Imagine a world in which our preconditioned minds are temporarily erased upon entrance to a museum or a gallery, so to allow us to consume art objectively. What would art and its consumption be like if our memories, traditions, and beliefs did not interfere with the way we create and understand the creative?
It’s nearly impossible, unless you are a young child whose mind is yet to be affected by the world. Jean Paul Sartre wrote in Situations, “You can always make something out of what you’ve been made into.” As those who have read his work know, Sartre spent his lifetime evaluating the worth of human existence, ultimately questioning the freedom of an individual in the context of social and political limitations. Since the conditions of life ultimately affect human expression and as a result of living in harnessed environments, the individual is not entirely free. The same goes for artists, as they create based on their experiences. For years, artists have been pushing the idea of freedom to its ethical limits, as artistic boundaries are not officially ordained. Art does, however, come into conflict with the boundaries of human governments and societies as contemporary artists explore themes such as child pornography, violence, terrorism, sexism, and racism. These topics are strictly criminal and offensive to the structures to which Jean Paul Sartre has implied we are born into.
In the thousands of years of its existence, many topics in art have lead to controversy and misunderstanding. Art is nonetheless the medium through which these topics are discussed and given wider recognition. There are so many artists working today who use political, economic, and social issues as vehicles in their artwork which often result in being received as too controversial, extremist, or politically incorrect. At this point in history, it is nearly impossible to envision harsher restrictions and censorship, just as it is difficult to separate the ethical boundaries of our own belief system from the way in which we view the visual arts.

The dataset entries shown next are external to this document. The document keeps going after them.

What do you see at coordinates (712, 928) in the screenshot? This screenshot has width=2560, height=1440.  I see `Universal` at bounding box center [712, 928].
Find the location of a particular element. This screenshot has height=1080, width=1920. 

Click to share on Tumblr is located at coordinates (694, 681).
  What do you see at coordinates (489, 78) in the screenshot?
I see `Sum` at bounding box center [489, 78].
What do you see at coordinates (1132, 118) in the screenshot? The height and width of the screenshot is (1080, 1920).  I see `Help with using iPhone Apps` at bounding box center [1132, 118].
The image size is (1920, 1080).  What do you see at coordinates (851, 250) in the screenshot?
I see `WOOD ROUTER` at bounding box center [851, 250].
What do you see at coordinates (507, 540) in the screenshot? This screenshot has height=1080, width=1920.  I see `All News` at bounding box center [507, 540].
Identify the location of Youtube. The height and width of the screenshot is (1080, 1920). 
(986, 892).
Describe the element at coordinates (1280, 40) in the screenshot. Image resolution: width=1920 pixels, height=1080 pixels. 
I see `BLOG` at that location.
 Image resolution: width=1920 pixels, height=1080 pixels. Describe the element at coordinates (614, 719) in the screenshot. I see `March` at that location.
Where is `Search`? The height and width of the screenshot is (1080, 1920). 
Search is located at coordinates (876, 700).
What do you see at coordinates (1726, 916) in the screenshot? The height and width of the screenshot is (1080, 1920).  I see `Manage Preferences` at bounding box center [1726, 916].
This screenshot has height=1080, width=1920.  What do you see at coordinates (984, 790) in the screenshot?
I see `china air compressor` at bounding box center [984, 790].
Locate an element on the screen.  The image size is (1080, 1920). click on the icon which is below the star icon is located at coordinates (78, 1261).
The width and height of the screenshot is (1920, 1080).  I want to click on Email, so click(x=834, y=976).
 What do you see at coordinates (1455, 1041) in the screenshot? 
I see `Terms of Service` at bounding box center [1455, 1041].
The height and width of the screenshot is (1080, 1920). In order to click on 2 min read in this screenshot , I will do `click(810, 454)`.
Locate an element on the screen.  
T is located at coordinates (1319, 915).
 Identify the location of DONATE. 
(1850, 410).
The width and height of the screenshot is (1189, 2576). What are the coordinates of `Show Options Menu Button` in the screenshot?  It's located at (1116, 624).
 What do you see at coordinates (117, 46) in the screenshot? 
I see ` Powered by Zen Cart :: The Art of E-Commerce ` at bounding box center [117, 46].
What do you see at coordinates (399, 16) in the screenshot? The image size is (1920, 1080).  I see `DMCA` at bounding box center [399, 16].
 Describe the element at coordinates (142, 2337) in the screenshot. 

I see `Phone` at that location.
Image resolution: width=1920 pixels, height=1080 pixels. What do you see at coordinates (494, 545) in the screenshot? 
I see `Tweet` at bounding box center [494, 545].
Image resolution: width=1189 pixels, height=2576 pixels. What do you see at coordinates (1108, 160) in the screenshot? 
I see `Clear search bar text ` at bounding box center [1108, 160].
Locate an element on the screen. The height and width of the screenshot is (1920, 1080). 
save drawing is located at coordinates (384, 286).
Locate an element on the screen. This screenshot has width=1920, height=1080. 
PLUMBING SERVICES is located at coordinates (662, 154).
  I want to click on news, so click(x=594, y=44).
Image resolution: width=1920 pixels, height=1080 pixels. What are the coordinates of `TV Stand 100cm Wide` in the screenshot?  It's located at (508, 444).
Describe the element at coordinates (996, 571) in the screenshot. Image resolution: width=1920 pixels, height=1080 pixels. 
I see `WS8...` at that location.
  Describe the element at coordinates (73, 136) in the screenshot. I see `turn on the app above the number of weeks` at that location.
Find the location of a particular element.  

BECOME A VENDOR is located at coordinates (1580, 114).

So, can a stronghold of controversial artistic themes exist when it is done in the name of and for the sake of art?
We are constantly torn between the rights and wrongs of contemporary art. Even in a Western democratic world which embraces its alleged freedom of speech, many people can still take offense to art that violates their inherent codes of ethics. While we gloat in our freedoms of speech and alleged progressive ways of thinking, we as human beings still manage to create ethical boundaries for ourselves which hinder and limit ideas that are portrayed in contemporary art. Considering this, what are the limitations of contemporary art even though its foundation is very much based on the freedom of institution and the seemingly limitless connotations that contemporary art ideals seem to delineate? What is right, and what is wrong?
As Oscar Wilde would agree, the true artist is the one who does not assimilate or abide, as art is a response to and a reflection of humanity. Art imitates life, and vice versa. The offense people take when viewing art is usually based on ignorance of the darker realities of life. In this regard, is it the idea and the physical, visual object which occupies our emotional space that truly offends us?
When considering a work of art it is difficult for people, including myself, to separate their own upbringings and cultural beliefs from their interpretation of the artwork and the same goes for artists. Sometimes there is a difference between the artwork and the artist’s intention and even so, with or without a given context we associate binaries to determine its appropriateness within our own contexts and consequently for others. Ethics in this case do not only occupy the physical object, but also the space in which it is placed.
Does that mean the ‘dog torturing’ Guillermo Vargas or the ‘glorified insect mass-murderer’ Damien Hirst should be safe from Animal Rights activists because they do it in the name of art? With that in mind, how can one differentiate the sociopath from the artist?
The world is full of labels and hypocrisy. People point fingers as harshly as they want to at whomever and whatever they choose. Hirst’s art deals with already dead specimens while Vargas’ works with the live decay of an animal. Many people would even agree that an insect’s life is inherently less valuable than that of a dog. In this sense, why would we favor one life over another? Who are we to determine why one work of art is more wrong than the other? Perhaps Vargas was also trying to prove this very point: that we as humans have the will to either act upon or ignore the situations around us and that humanity picks and chooses what it wants to see.
I understand that the hole that is ‘ethics in art’ is being dug deeper with these questions, but these are ideas we must think about more often. It is my concluding thought that as art remains to be a platform for the individual or collective artist’s ideas it should be executed in any imaginative way they feel is necessary. Though I do not condone the exploitative use of animal abuse for example, objectively speaking, through the analysis of modern and contemporary theories and their seemingly limitless boundaries, an artist should be allowed to express themselves freely despite the context and the impending criticism they may face. With that in mind, we as spectators must hold on to this same responsibility when we consume art.